Riguardo la prima strategia, la commissione Finanze del Senato ha ufficialmente rottamato il Redditometro, il cosiddetto “grande Fratello fiscale” introdotto dal centrosinistra e che, per qualche ora, nei mesi scorsi, complice una forte disinformazione, pareva essere pronto a ritornare. Ma fu repentina la risposta del presidente del Consiglio Giorgia Meloni (“Siamo sempre stati contrari a meccanismi invasivi, come il redditometro, applicati a persone oneste e la nostra posizione non è cambiata”) e di Fratelli d’Italia (“Con noi non sarà mai possibile tornare al grande fratello fiscale voluto dalla sinistra, siamo portatori sani di un modello radicalmente opposto”). Tra i punti principali di opposizione alla misura, la sua grande invasività, a scapito della privacy del contribuente: resterà soltanto per i casi in cui si notano divari troppo ampi tra le spese e il reddito dichiarato, dove cioè vi è un forte rischio di evasione, a dimostrazione del fatto che, nonostante una maggiore fiducia posta dall’esecutivo nel contribuente rispetto agli anni passati, il centrodestra non vuole lasciare neppure un centimetro di spazio a evasori, furbetti e truffatori. L’invito della commissione all’esecutivo è “incrementare le tutele dei contribuenti, evitando di ripristinare strumenti e istituti a carattere induttivo di massa”.

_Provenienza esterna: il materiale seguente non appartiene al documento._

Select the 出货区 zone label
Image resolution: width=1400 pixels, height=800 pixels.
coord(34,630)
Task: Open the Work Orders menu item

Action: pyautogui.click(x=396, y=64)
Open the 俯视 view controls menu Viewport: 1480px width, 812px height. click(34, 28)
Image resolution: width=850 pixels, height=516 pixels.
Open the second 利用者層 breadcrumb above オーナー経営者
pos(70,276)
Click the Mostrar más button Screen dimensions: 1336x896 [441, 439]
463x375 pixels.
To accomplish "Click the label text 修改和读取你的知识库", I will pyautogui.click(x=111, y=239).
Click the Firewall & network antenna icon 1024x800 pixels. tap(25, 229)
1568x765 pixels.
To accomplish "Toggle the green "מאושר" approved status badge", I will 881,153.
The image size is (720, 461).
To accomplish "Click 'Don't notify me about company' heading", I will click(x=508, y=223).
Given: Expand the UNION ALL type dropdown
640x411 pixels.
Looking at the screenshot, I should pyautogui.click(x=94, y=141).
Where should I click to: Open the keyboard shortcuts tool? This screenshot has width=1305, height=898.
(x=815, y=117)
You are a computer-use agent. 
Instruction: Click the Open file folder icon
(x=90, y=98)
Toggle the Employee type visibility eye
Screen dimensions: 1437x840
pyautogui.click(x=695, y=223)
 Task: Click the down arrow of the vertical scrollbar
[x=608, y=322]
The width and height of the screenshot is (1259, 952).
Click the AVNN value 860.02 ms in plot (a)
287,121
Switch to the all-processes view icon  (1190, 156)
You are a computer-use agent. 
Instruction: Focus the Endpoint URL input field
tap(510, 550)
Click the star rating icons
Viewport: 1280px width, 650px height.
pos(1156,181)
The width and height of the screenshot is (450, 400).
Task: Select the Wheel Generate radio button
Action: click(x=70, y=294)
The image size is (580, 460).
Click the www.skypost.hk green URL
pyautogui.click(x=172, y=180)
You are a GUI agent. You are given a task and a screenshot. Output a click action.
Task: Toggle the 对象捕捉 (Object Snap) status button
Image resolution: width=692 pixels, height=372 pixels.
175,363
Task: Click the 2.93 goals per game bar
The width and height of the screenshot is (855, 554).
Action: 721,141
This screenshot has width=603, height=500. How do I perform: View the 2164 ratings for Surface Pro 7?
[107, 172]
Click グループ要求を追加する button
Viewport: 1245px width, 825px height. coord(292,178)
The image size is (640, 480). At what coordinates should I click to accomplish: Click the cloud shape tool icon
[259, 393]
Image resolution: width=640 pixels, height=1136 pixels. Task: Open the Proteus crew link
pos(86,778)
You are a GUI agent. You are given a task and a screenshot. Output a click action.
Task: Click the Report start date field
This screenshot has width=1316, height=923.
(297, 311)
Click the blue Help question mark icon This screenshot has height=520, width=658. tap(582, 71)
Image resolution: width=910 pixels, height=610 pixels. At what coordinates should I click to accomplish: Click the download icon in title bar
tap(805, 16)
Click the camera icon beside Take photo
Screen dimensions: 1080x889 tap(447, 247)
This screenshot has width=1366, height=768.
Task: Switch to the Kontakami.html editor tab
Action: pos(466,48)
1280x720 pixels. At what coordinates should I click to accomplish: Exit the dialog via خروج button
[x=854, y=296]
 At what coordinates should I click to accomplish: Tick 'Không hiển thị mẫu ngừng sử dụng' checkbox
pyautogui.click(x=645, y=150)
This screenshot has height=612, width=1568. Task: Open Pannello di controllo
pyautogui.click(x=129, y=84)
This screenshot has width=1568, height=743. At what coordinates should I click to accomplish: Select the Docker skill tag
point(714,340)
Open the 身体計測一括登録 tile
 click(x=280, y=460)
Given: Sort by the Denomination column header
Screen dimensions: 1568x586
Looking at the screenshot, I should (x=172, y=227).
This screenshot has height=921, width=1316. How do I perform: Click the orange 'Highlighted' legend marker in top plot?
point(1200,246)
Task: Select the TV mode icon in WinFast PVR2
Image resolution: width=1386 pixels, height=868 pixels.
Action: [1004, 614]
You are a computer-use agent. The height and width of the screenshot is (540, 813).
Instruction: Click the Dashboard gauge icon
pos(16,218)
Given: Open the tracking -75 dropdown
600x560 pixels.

Da ottobre il concordato preventivo biennale

Per la seconda strategia, invece, il centrodestra è compatto sull’idea di aumentare i premi per i contribuenti più virtuosi e affidabili: ad esempio, applicando un’aliquota del 10% per i contribuenti con punteggio Isa da 8 a 10 (i più virtuosi, dunque), del 12% per quelli con un voto da 6 a 8 e del 15% per quelli con un voto inferiore a 6. C’è il sì, infine, sul concordato biennale, il nuovo strumento con il quale si propone una tassazione piatta sul reddito incrementale concordato sulla base di quanto è stato dichiarato negli anni precedenti, in modo tale che anche un aumento di entrate (non superiore al 30%) non sarà poi ulteriormente tassato. Nei giorni scorsi, il viceministro dell’Economia Maurizio Leo, al Forum in masseria, è intervenuto proprio sul tema, spiegando che “stiamo procedendo a una riforma fiscale epocale. Vogliamo agire ex ante, in questo alveo si colloca anche il concordato preventivo biennale, l’amministrazione finanziaria fa delle proposte: questo è il reddito verosimile e dice in questo biennio anche se avrai redditi superiori, ai fine delle imposte sul reddito, non pagherai di più”. Con le entrate che deriveranno dal concordato preventivo biennale, il governo ha in mente di abbassare la pressione fiscale non soltanto sui redditi bassi, ma anche su quelli medi sopra i 50mila euro annui. “Se ci saranno risultati positivi – ha aggiunto –, il nostro obiettivo è addolcire le aliquote per chi ha reddito sopra i 50mila euro che non possiamo considerare super ricchi ma pagano – tra aliquota del 43% e addizionali – sopra il 50%, è una cosa che – ha detto, concludendo – va corretta”.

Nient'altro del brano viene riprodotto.